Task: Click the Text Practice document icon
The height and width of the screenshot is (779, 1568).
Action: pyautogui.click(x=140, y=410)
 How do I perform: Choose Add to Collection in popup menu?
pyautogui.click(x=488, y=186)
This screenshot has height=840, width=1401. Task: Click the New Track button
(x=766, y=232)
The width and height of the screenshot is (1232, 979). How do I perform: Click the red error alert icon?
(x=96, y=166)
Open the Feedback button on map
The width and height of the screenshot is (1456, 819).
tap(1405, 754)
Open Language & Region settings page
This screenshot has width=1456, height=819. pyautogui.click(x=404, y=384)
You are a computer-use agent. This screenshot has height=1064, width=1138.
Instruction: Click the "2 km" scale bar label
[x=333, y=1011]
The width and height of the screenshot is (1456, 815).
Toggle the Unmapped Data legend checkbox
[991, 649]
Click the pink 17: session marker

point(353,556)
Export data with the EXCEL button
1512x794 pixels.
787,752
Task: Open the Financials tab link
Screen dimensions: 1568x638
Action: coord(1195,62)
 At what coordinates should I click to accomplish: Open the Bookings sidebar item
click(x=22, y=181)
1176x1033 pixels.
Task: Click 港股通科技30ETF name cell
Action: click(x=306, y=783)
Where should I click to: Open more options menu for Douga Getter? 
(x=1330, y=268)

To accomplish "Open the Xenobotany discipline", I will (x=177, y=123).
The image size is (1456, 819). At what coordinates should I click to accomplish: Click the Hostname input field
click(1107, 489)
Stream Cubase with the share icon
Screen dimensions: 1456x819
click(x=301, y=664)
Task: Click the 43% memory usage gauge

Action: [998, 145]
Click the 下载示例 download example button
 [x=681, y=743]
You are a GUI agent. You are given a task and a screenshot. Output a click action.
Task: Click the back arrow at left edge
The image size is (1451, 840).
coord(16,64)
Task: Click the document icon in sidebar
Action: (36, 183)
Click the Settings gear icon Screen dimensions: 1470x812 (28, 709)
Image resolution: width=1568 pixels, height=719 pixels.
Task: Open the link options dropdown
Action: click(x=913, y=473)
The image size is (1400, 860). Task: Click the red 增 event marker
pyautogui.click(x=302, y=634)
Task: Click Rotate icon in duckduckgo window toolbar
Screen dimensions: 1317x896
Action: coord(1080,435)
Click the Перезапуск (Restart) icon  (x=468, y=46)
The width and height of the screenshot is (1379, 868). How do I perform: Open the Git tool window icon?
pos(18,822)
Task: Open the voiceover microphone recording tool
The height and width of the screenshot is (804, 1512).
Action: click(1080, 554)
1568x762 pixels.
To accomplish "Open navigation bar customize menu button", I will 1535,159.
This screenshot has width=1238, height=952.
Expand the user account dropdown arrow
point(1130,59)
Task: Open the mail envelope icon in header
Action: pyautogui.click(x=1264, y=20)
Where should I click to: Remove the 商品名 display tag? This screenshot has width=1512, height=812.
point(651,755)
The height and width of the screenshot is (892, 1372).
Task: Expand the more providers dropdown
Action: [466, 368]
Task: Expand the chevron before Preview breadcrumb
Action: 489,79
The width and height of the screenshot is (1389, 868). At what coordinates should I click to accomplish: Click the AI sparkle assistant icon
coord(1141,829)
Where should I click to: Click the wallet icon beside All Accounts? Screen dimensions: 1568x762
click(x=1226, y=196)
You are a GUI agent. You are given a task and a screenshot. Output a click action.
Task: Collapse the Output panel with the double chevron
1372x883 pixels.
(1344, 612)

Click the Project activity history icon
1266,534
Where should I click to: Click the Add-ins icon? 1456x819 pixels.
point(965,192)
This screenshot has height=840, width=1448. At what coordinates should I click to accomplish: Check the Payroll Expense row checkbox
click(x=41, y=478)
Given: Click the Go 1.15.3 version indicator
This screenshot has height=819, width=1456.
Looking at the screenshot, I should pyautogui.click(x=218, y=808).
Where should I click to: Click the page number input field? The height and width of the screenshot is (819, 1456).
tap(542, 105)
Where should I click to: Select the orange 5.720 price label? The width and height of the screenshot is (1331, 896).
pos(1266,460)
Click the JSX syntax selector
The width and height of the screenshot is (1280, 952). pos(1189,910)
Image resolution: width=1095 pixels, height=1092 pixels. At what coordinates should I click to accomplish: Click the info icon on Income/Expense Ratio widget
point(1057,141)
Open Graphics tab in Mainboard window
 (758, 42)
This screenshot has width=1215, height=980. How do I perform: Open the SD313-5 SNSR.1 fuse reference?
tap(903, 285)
■ ■ ■ ■ ■
== WHAT IS NEEDED ==
Pick out and copy the lines of the entries that hold the string "will".

== YOUR SOLUTION ==
To accomplish "Open the Xenobotany discipline", I will (x=177, y=123).
To accomplish "Open navigation bar customize menu button", I will 1535,159.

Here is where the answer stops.